Some things stick in my mind, even years later. I can remember this one so clearly because it happened one momentous day. Well it really wasn't that momentous a day.

The weather was bleak. My wife had been gone for more than 24 hours and wouldn't be returning for another 18 days.

The kids had already exhausted me as effortlessly as they exhausted all the activities I had planned for that day.

And I was feeling a little overwhelmed as I contemplated the next 18 days, when their innocent and fragile lives were mine, and mine alone, to mould - or really mess up.

Eighteen days when I could simply sneer at them as they threatened to report my latest misdeed to their mother.

And equally, they could sneer back at me when I looked longingly at the front door, waiting for the cavalry that wouldn't be arriving.

Freya had a runny nose, but was otherwise contented except for the odd time she would cry out 'want my mummy, want my mummy' and wail away with this mantra for a few minutes until I waved something in front of her that caught her fancy.

Tara's cough had returned with a vengeance. She was hacking away night after night.

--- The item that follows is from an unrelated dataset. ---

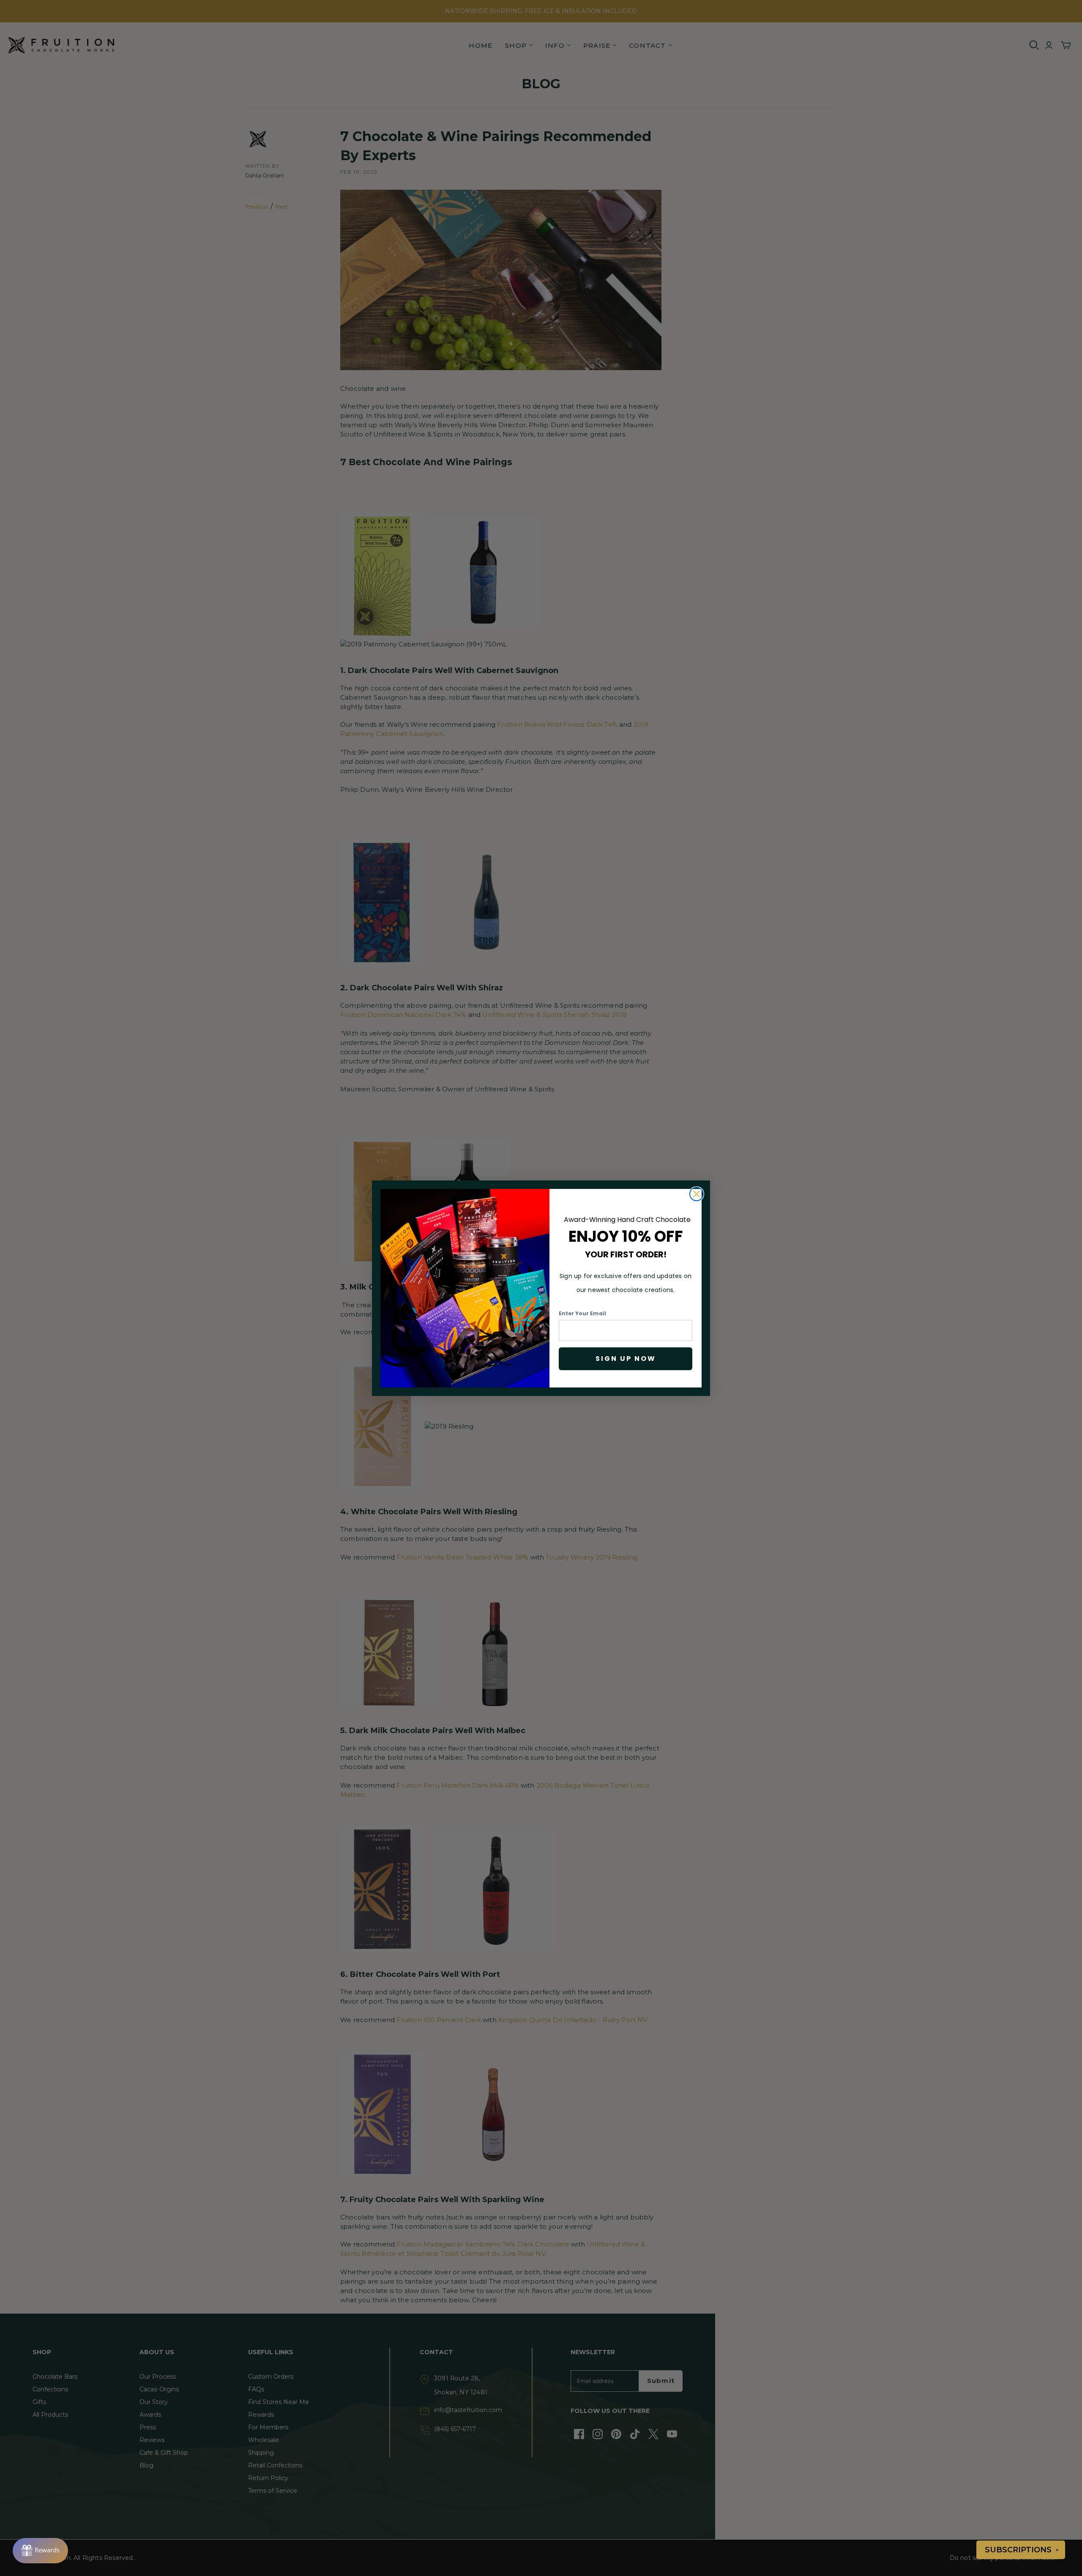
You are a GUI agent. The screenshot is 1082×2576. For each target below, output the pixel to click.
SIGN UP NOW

So it was back to the routine of arguing, begging and occasionally resorting to sheer force in order to get the cough syrup down her throat at bedtime.

The worst incident being when I used an oral syringe to quickly squirt the syrup down into her mouth and she used her throat muscles to quickly spit it all back up over my face.

However, historians never focus on the queasy stomachs of William the Conqueror's troops when they sailed to Hastings, or the nature of Neil Armstrong's bowel moments in zero gravity as he prepared for his lunar descent.

Though as a parent who has gone through the experience of having children in nappies, I would probably find this an interesting topic as long as it was tastefully presented.

However, these are not the things that history records as memorable.

So just ignore what I've written and I'll begin again.

It was a momentous day.

A day I had dreamt of for such a long time. Tara and Shaman were playing together in the next room when I suddenly heard it.

I couldn't have felt more ecstatic if the heavens had opened up and serenaded me with a chorus of angelic voices.

"Kipper had spots," it magically began.

"Biff and Chip had spots, too," it continued with clipped and hesitant words.

"The doctor came," Tara went on as I felt hope swelling inside my chest.

"Stay in bed," she said.

"Mum had spots."

"Stay in bed, too, the doctor said."

And on and on it went until it climaxed with the final immortal line: 'Dad had spots.'

Unprompted, and for the first time, Tara had sat down and read Shaman one of her school books.

I was so overcome with emotion that I felt like jumping for joy and then dropping to my knees - a potentially lethal combination considering I was flat on my back in a bathtub full of water - though I did bring my hands together in silent thanks to the goddess of wisdom and learning.

One small step for human literacy, one giant leap for my household.

My mind reeled with the possibilities.

I could see myself lying on the sofa with a beer in one hand and the remote control in the other - channel surfing as Tara patiently read to Shaman and Freya in the next room while I simply sat back and smiled.